● **Source material**:
+ + + +
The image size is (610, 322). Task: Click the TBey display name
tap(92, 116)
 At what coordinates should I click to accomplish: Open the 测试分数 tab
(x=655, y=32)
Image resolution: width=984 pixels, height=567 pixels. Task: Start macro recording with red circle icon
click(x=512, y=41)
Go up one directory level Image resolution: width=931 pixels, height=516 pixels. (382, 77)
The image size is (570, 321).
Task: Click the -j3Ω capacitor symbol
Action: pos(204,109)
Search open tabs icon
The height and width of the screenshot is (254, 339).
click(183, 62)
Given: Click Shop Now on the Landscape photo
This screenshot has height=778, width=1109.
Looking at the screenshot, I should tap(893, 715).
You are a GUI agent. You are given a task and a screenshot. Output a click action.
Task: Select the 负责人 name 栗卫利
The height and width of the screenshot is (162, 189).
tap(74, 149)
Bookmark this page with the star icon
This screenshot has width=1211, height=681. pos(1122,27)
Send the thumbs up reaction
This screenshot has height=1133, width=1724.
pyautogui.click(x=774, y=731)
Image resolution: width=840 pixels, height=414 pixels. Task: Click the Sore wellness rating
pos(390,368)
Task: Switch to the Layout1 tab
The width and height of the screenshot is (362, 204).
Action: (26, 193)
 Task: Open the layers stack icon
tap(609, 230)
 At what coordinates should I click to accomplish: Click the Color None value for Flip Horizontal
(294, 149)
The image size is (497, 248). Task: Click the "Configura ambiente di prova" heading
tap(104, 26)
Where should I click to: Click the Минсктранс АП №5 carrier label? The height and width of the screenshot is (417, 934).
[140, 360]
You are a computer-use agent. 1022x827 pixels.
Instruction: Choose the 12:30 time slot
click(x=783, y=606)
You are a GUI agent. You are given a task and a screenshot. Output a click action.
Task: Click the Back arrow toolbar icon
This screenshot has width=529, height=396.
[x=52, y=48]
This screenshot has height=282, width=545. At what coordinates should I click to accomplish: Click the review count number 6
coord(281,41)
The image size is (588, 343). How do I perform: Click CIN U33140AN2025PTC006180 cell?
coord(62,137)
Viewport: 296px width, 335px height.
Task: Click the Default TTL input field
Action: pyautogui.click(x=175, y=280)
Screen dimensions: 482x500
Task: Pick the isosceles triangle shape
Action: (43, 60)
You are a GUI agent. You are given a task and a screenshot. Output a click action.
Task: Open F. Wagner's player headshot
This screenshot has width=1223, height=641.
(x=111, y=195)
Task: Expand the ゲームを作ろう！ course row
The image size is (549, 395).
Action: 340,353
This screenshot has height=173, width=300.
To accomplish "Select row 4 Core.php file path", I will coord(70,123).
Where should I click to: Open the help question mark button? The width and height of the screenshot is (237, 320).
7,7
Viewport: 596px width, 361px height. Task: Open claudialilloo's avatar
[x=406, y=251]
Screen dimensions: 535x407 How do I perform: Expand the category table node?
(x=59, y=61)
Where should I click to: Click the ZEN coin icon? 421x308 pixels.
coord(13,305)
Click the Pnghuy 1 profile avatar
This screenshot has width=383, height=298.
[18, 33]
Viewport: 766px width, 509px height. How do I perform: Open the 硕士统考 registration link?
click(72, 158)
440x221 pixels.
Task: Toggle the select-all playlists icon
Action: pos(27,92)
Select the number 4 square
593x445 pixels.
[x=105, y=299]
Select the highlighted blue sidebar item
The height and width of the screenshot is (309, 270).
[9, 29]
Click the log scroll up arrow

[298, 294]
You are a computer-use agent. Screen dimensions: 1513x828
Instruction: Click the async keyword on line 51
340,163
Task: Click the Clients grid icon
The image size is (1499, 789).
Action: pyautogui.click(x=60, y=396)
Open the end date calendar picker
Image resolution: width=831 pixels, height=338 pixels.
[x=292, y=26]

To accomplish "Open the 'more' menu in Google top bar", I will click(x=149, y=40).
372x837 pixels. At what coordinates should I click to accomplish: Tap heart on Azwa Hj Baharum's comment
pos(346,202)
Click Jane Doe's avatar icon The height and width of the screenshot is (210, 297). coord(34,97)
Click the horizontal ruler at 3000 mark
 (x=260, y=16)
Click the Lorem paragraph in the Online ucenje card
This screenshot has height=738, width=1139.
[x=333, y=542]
+ + + +
● **The problem**:
Within the records above, count the lines that contain "computer" and give the number with nothing added.

● **Solution to this problem**:
2